Of studenten zich op hun hogeschool of universiteit thuis voelen, heeft ook met de inhoud van de lessen te maken. Sommige jonge mensen vinden daar hun eigen leefwereld totaal niet in terug. Dat komt doordat veel docenten en handboeken nog altijd vanuit een westers perspectief vertrekken. De wetenschappers die worden aangehaald, zijn in de meeste gevallen ook allemaal witte mannen. ‘Maar het probleem is ruimer dan kleur en afkomst alleen’, zegt Schrooten. ‘In veel opleidingen gaan de meeste casussen die worden besproken nog altijd over traditionele middenklassegezinnen. Mensen die slecht behuisd zijn, de taal niet spreken of een beperking hebben, komen veel minder aan bod.’

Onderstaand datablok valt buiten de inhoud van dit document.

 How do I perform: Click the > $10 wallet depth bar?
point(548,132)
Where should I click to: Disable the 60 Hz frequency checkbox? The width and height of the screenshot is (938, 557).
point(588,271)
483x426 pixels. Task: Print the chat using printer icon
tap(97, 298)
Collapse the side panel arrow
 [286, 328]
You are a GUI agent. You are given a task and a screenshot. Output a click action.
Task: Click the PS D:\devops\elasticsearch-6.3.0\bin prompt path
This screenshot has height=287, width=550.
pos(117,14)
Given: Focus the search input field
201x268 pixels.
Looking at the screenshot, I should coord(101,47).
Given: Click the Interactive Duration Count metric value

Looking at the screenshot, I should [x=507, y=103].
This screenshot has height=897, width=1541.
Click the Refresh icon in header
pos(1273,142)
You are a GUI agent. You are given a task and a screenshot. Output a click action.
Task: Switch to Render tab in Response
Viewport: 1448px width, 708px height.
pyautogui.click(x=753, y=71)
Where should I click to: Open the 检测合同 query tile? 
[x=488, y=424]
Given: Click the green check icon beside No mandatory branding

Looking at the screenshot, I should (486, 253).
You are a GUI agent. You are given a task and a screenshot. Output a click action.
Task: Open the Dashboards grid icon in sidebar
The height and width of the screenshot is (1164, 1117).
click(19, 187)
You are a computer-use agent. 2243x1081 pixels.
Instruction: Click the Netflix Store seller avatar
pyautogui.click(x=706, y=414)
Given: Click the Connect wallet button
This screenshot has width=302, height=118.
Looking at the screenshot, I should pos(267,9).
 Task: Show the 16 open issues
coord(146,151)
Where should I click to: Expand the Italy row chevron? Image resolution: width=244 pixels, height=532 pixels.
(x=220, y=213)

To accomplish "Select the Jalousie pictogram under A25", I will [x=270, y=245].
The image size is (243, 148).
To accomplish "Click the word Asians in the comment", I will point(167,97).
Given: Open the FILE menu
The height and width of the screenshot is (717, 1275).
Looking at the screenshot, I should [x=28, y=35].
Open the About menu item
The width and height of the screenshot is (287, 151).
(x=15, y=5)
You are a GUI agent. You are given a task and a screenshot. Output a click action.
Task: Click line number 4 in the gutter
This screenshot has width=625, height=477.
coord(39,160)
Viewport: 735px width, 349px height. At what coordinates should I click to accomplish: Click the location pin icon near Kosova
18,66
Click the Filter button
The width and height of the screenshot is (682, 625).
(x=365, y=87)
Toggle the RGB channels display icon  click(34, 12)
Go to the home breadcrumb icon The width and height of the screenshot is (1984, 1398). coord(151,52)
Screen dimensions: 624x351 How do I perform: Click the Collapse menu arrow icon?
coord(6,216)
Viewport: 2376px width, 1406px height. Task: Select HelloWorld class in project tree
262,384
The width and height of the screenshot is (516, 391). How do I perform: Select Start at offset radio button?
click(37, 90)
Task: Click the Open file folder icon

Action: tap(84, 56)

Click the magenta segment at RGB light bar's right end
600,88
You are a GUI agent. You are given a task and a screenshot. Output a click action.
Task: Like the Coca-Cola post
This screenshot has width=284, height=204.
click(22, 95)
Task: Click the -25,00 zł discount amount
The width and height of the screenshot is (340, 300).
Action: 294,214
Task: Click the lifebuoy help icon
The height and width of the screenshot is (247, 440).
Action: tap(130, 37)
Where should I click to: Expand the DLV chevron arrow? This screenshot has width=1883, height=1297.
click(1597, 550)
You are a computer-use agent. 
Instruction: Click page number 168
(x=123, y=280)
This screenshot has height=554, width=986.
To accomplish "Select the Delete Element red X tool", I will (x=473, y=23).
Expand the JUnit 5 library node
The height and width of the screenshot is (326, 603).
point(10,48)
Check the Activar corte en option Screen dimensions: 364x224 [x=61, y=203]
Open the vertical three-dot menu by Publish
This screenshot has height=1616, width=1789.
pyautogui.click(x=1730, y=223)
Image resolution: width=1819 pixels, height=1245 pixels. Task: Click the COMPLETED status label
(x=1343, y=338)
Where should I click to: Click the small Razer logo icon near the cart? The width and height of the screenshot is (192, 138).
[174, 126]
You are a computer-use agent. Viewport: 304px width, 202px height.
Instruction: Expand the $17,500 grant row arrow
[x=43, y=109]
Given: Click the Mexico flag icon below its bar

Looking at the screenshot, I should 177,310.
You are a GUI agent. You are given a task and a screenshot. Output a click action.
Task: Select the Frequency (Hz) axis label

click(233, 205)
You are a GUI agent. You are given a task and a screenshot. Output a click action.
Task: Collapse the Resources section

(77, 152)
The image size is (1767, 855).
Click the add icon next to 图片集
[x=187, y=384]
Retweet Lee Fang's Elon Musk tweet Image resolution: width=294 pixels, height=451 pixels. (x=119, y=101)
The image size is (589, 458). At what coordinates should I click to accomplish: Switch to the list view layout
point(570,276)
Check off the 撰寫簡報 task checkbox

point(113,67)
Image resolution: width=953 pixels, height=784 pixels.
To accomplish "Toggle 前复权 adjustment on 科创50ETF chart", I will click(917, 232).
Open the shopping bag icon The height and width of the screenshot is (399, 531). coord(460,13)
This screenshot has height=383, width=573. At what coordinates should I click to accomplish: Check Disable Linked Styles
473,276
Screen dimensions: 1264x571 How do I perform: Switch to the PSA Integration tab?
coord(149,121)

Volgens de onderzoekers zijn steeds meer docenten zich bewust van het belang van een diversere lesinhoud, maar weten ze soms niet goed hoe ze dat moeten aanpakken. Net zoals velen zich afvragen hoe ze het best reageren op racistische uitspraken van studenten of vooroordelen over holebi’s of mensen met een beperking. Daarbij helpt het natuurlijk niet dat het docentenkorps zelf ook niet erg verscheiden is. ‘Omgaan met diverse studentengroepen vergt specifieke vaardigheden en daar moet nog veel meer aan worden gewerkt’, vindt Pulinx. ‘Het volstaat ook niet om meer jongeren uit kansengroepen aan te trekken en ervoor te zorgen dat zij zich allemaal welkom voelen. We moeten er ook voor zorgen dat ál onze studenten voorbereid zijn op hun toekomst in een diverse samenleving. Ook dat is een grote voor het hoger onderwijs.’